With the birth of my daughter, I had two doulas and absolutely needed them both. I knew birth was going to be difficult and that I would need support. Women to keep me focused. Remind me I can DO THIS. Suggest things to help me relax and give in to the process. They were fantastic and helped me so very much!
With my tattoo, I just decided to do it. I'd been thinking about it for a while and one evening decided to go for it. I called up a friend and voila- I was on my way! Before I even had a chance to really wrap my brain around what was happening, I was up on the table feeling the first line... and realizing that it hurt WAY more than I remembered (sort of like childbirth).
Before I knew it, I was looking for distraction. Then, I was wanting to MOVE. I began rocking back and forth on the table (luckily I was able to keep my leg still). Then, I began vocalizing- deep humming noises or singing along with the records they were playing. At one point, the music ended and I told Jon, my artist, he better have someone flip the record or they were going to have to listen to me sing!
As we were closing in on the homestretch, I remember a feeling of "I don't want to do this anymore!" I was in tattoo transition!

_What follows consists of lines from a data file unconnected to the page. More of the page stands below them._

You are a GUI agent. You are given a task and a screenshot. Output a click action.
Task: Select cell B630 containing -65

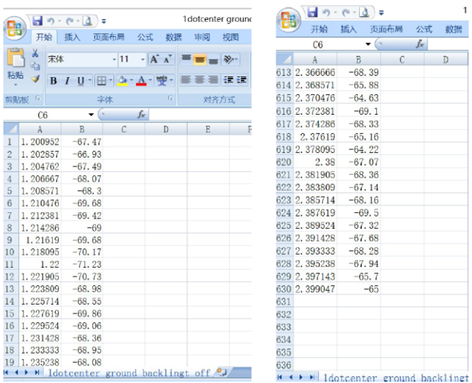[x=359, y=289]
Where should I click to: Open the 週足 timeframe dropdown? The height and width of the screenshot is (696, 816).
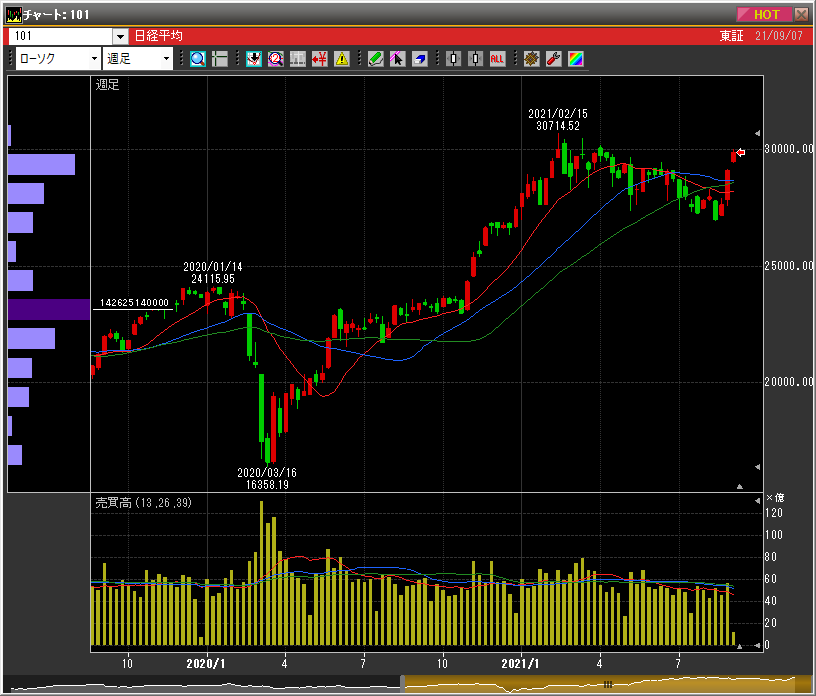pyautogui.click(x=167, y=59)
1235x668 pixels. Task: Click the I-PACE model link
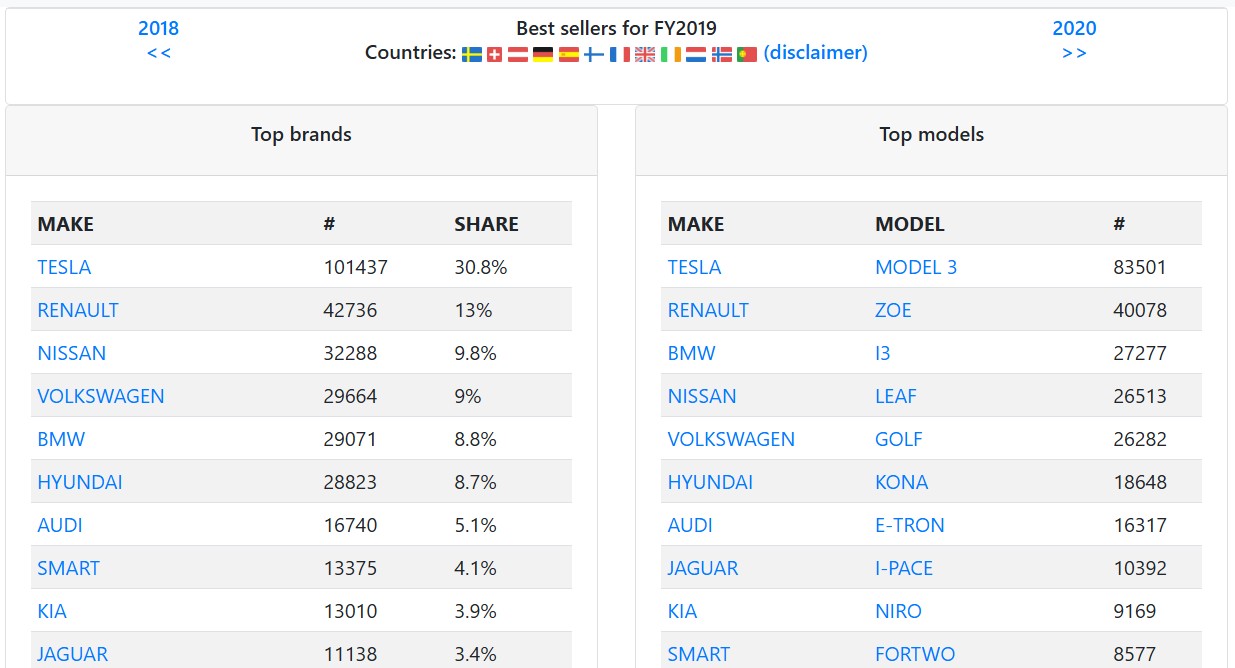coord(904,568)
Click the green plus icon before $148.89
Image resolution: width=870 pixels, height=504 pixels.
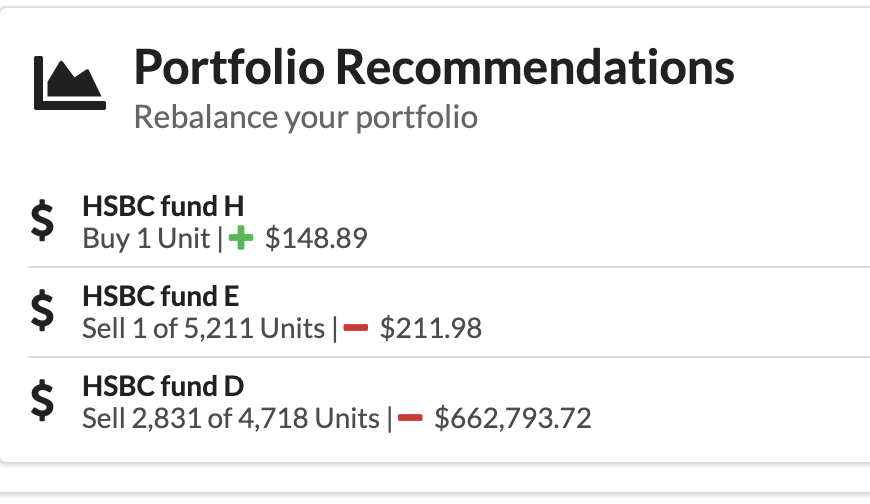click(x=242, y=238)
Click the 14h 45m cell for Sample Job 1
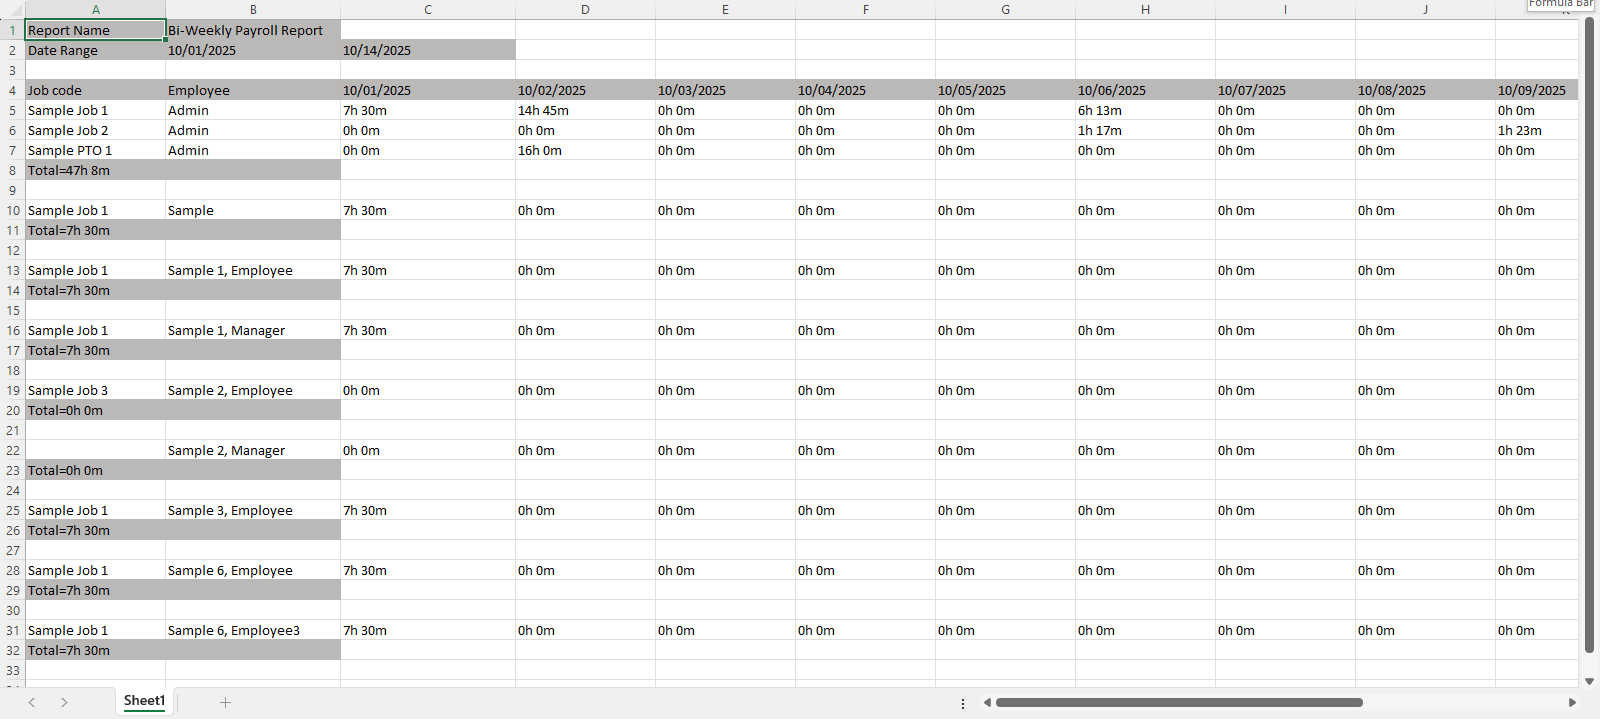 pos(584,110)
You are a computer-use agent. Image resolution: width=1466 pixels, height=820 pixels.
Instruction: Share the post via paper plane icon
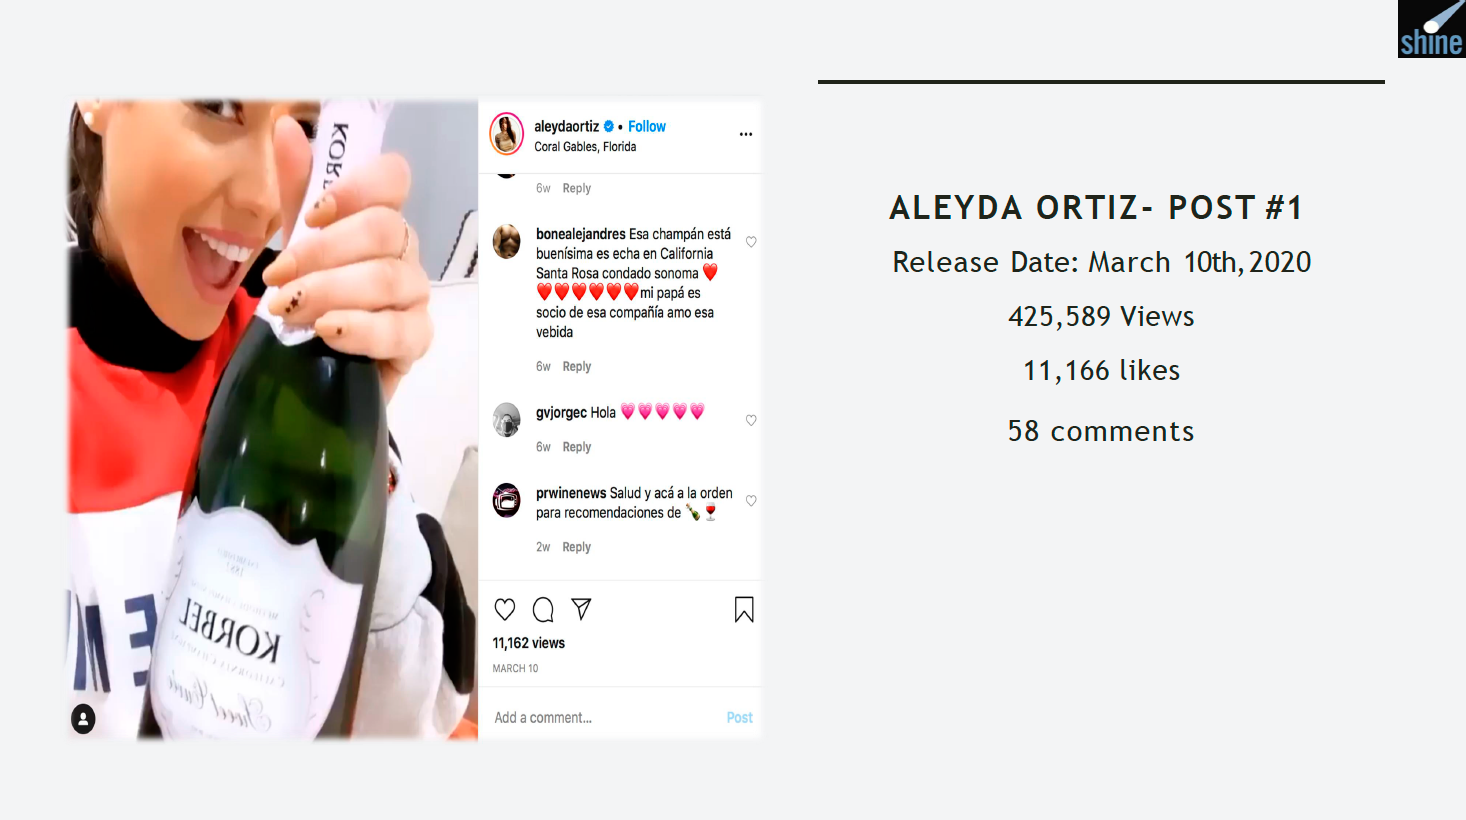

That was when I really needed a tattoo doula- someone to keep me focused and to remind me that I was almost done.
In the end, I did it. I got off the table swearing I would never get another tattoo- the exact same way I felt after pushing out my daughter- but, here I am two weeks later, already thinking about my next one.
So, maybe getting a tattoo and having a baby is (sort of) the same- I needed a doula, it hurt way worse than I remembered, I needed to MOVE and make noise, and there's a transition period of sorts.